==== Data to use
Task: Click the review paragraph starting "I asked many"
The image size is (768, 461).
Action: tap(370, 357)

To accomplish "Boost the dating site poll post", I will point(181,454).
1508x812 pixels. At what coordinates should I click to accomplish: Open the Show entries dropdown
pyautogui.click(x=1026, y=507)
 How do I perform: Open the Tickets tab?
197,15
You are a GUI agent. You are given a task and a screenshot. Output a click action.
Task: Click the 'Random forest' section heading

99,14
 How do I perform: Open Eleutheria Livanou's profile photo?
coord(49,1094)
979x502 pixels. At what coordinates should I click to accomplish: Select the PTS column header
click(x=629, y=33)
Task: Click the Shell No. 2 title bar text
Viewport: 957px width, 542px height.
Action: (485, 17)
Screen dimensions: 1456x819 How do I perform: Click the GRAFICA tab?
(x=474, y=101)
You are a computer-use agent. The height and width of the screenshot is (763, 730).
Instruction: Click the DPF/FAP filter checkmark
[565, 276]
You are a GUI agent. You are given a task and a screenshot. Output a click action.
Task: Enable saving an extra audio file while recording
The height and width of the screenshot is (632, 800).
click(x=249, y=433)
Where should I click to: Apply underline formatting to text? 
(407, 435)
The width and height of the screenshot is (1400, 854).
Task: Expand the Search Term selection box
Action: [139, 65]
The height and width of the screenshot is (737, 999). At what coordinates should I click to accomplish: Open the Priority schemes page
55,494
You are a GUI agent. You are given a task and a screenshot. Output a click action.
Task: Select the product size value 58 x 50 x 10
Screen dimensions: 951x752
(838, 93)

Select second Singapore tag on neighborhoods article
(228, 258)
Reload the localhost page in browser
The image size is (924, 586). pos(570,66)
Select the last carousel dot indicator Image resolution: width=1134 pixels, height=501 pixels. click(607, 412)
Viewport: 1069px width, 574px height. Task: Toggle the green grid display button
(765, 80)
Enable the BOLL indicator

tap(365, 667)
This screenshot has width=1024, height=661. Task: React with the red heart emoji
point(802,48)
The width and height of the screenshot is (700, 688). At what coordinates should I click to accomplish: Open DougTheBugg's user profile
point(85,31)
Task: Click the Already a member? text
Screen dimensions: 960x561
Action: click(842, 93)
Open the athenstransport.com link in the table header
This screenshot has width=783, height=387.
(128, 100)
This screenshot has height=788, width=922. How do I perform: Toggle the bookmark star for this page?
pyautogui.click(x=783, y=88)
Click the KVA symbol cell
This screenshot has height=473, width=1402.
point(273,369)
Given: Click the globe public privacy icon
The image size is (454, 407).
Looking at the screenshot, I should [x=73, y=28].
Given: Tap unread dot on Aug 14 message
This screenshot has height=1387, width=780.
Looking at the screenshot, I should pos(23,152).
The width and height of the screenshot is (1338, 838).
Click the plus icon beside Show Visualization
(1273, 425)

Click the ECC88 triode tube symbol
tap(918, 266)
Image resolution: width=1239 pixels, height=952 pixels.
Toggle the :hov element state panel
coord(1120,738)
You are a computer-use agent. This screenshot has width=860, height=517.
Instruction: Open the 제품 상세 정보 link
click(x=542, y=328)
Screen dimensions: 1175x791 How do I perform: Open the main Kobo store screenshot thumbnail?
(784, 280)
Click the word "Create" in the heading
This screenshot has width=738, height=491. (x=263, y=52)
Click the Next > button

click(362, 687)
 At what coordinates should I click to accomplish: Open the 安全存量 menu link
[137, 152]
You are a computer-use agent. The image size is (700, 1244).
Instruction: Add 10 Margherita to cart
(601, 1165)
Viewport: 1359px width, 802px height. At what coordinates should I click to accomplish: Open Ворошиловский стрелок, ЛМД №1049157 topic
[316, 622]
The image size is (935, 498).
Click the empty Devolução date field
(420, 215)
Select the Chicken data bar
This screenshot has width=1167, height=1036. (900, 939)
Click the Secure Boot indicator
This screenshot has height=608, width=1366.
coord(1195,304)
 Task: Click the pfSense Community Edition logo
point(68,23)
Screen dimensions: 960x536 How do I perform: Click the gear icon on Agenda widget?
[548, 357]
========
§ **Exercise directions**:
Copy every record verbatim.

§ **Your solution**:
Task: Click the review paragraph starting "I asked many"
The image size is (768, 461).
Action: tap(370, 357)

To accomplish "Boost the dating site poll post", I will point(181,454).
1508x812 pixels. At what coordinates should I click to accomplish: Open the Show entries dropdown
pyautogui.click(x=1026, y=507)
 How do I perform: Open the Tickets tab?
197,15
You are a GUI agent. You are given a task and a screenshot. Output a click action.
Task: Click the 'Random forest' section heading

99,14
 How do I perform: Open Eleutheria Livanou's profile photo?
coord(49,1094)
979x502 pixels. At what coordinates should I click to accomplish: Select the PTS column header
click(x=629, y=33)
Task: Click the Shell No. 2 title bar text
Viewport: 957px width, 542px height.
Action: (485, 17)
Screen dimensions: 1456x819 How do I perform: Click the GRAFICA tab?
(x=474, y=101)
You are a computer-use agent. The height and width of the screenshot is (763, 730).
Instruction: Click the DPF/FAP filter checkmark
[565, 276]
You are a GUI agent. You are given a task and a screenshot. Output a click action.
Task: Enable saving an extra audio file while recording
The height and width of the screenshot is (632, 800).
click(x=249, y=433)
Where should I click to: Apply underline formatting to text? 
(407, 435)
The width and height of the screenshot is (1400, 854).
Task: Expand the Search Term selection box
Action: [139, 65]
The height and width of the screenshot is (737, 999). At what coordinates should I click to accomplish: Open the Priority schemes page
55,494
You are a GUI agent. You are given a task and a screenshot. Output a click action.
Task: Select the product size value 58 x 50 x 10
Screen dimensions: 951x752
(838, 93)

Select second Singapore tag on neighborhoods article
(228, 258)
Reload the localhost page in browser
The image size is (924, 586). pos(570,66)
Select the last carousel dot indicator Image resolution: width=1134 pixels, height=501 pixels. click(607, 412)
Viewport: 1069px width, 574px height. Task: Toggle the green grid display button
(765, 80)
Enable the BOLL indicator

tap(365, 667)
This screenshot has width=1024, height=661. Task: React with the red heart emoji
point(802,48)
The width and height of the screenshot is (700, 688). At what coordinates should I click to accomplish: Open DougTheBugg's user profile
point(85,31)
Task: Click the Already a member? text
Screen dimensions: 960x561
Action: click(842, 93)
Open the athenstransport.com link in the table header
This screenshot has width=783, height=387.
(128, 100)
This screenshot has height=788, width=922. How do I perform: Toggle the bookmark star for this page?
pyautogui.click(x=783, y=88)
Click the KVA symbol cell
This screenshot has height=473, width=1402.
point(273,369)
Given: Click the globe public privacy icon
The image size is (454, 407).
Looking at the screenshot, I should [x=73, y=28].
Given: Tap unread dot on Aug 14 message
This screenshot has height=1387, width=780.
Looking at the screenshot, I should pos(23,152).
The width and height of the screenshot is (1338, 838).
Click the plus icon beside Show Visualization
(1273, 425)

Click the ECC88 triode tube symbol
tap(918, 266)
Image resolution: width=1239 pixels, height=952 pixels.
Toggle the :hov element state panel
coord(1120,738)
You are a computer-use agent. This screenshot has width=860, height=517.
Instruction: Open the 제품 상세 정보 link
click(x=542, y=328)
Screen dimensions: 1175x791 How do I perform: Open the main Kobo store screenshot thumbnail?
(784, 280)
Click the word "Create" in the heading
This screenshot has width=738, height=491. (x=263, y=52)
Click the Next > button

click(362, 687)
 At what coordinates should I click to accomplish: Open the 安全存量 menu link
[137, 152]
You are a computer-use agent. The image size is (700, 1244).
Instruction: Add 10 Margherita to cart
(601, 1165)
Viewport: 1359px width, 802px height. At what coordinates should I click to accomplish: Open Ворошиловский стрелок, ЛМД №1049157 topic
[316, 622]
The image size is (935, 498).
Click the empty Devolução date field
(420, 215)
Select the Chicken data bar
This screenshot has width=1167, height=1036. (900, 939)
Click the Secure Boot indicator
This screenshot has height=608, width=1366.
coord(1195,304)
 Task: Click the pfSense Community Edition logo
point(68,23)
Screen dimensions: 960x536 How do I perform: Click the gear icon on Agenda widget?
[548, 357]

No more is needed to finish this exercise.